Start of Data supplied

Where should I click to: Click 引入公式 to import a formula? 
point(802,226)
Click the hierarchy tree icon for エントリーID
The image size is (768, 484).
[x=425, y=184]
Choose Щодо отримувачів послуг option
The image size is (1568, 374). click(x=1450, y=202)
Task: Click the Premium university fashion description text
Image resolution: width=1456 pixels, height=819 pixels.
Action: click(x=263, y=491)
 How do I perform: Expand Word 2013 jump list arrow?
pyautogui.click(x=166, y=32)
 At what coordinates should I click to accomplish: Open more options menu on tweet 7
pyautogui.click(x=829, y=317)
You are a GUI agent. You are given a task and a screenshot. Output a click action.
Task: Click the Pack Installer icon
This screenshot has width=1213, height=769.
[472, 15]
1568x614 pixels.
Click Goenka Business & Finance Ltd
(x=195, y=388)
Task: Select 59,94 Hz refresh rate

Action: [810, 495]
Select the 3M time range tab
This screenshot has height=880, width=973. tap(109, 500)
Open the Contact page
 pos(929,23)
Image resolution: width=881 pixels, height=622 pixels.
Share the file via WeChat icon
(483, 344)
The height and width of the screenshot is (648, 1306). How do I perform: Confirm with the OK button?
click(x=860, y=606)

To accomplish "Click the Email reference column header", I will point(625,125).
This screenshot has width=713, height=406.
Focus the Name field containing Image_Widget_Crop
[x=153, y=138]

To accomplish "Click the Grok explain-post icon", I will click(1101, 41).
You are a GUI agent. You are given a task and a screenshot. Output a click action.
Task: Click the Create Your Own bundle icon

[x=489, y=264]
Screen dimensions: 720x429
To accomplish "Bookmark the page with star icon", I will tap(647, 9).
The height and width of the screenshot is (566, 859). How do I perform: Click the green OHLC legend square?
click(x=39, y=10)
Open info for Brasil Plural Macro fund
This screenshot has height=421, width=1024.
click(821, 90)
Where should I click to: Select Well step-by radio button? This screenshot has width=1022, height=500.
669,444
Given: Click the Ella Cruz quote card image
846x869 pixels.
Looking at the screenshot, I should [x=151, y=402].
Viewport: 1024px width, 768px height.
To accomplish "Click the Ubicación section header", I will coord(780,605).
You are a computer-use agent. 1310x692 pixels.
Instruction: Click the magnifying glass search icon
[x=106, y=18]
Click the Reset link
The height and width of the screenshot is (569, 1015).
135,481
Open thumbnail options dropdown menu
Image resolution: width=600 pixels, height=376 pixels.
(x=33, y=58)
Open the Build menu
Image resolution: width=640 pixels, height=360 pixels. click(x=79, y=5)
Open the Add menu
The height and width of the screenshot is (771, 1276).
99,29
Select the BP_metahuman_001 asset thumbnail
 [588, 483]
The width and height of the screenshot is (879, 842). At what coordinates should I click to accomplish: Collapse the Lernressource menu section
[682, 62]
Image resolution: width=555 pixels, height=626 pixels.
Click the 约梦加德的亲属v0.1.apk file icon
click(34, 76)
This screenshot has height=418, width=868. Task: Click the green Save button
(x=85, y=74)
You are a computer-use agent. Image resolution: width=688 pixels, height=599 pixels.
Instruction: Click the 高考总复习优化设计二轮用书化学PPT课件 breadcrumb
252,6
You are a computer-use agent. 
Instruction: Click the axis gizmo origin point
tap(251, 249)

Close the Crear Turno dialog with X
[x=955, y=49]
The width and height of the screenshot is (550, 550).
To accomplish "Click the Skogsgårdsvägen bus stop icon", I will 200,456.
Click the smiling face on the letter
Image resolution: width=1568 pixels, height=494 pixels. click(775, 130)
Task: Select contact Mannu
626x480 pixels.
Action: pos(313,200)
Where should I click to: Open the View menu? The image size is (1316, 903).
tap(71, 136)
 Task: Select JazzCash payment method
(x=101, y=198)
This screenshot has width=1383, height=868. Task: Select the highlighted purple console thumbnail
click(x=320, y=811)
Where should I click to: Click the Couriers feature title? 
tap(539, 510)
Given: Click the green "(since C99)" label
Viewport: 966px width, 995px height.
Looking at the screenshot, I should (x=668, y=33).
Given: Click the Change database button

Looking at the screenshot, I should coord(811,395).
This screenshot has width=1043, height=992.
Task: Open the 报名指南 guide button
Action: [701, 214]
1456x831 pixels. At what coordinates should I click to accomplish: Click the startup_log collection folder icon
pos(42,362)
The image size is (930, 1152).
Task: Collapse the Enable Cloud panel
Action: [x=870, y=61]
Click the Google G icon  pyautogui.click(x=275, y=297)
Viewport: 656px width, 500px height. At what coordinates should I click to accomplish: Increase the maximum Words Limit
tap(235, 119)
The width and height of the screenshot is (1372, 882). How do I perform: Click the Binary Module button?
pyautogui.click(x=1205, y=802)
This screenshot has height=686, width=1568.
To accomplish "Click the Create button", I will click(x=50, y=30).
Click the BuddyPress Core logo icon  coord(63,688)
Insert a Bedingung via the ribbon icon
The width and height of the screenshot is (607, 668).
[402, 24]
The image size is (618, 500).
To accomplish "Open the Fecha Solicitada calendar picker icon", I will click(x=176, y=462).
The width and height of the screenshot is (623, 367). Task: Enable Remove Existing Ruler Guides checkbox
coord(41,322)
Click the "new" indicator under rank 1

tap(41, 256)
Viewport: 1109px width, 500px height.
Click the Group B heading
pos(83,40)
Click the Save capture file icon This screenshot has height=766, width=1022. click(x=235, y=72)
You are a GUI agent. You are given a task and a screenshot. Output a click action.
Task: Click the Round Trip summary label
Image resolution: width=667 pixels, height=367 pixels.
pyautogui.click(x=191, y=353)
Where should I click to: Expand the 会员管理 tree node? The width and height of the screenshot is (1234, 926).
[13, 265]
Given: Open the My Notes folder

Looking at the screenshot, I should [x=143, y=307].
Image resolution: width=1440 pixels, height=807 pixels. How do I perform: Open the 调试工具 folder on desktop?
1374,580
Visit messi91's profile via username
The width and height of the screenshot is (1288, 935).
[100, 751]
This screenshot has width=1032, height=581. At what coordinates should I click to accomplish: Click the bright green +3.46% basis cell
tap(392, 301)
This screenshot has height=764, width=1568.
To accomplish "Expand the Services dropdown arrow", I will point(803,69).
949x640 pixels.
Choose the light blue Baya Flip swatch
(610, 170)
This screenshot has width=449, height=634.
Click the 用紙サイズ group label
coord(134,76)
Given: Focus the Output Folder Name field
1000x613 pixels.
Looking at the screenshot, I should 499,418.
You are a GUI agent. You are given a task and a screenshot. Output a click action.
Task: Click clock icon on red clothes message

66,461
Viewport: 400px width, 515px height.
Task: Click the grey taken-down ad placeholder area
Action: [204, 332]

End of Data supplied

Exercise aim: Using the records above, work out how many lines hold the string "dropdown"; answer with that number alone.

Output of the exercise: 2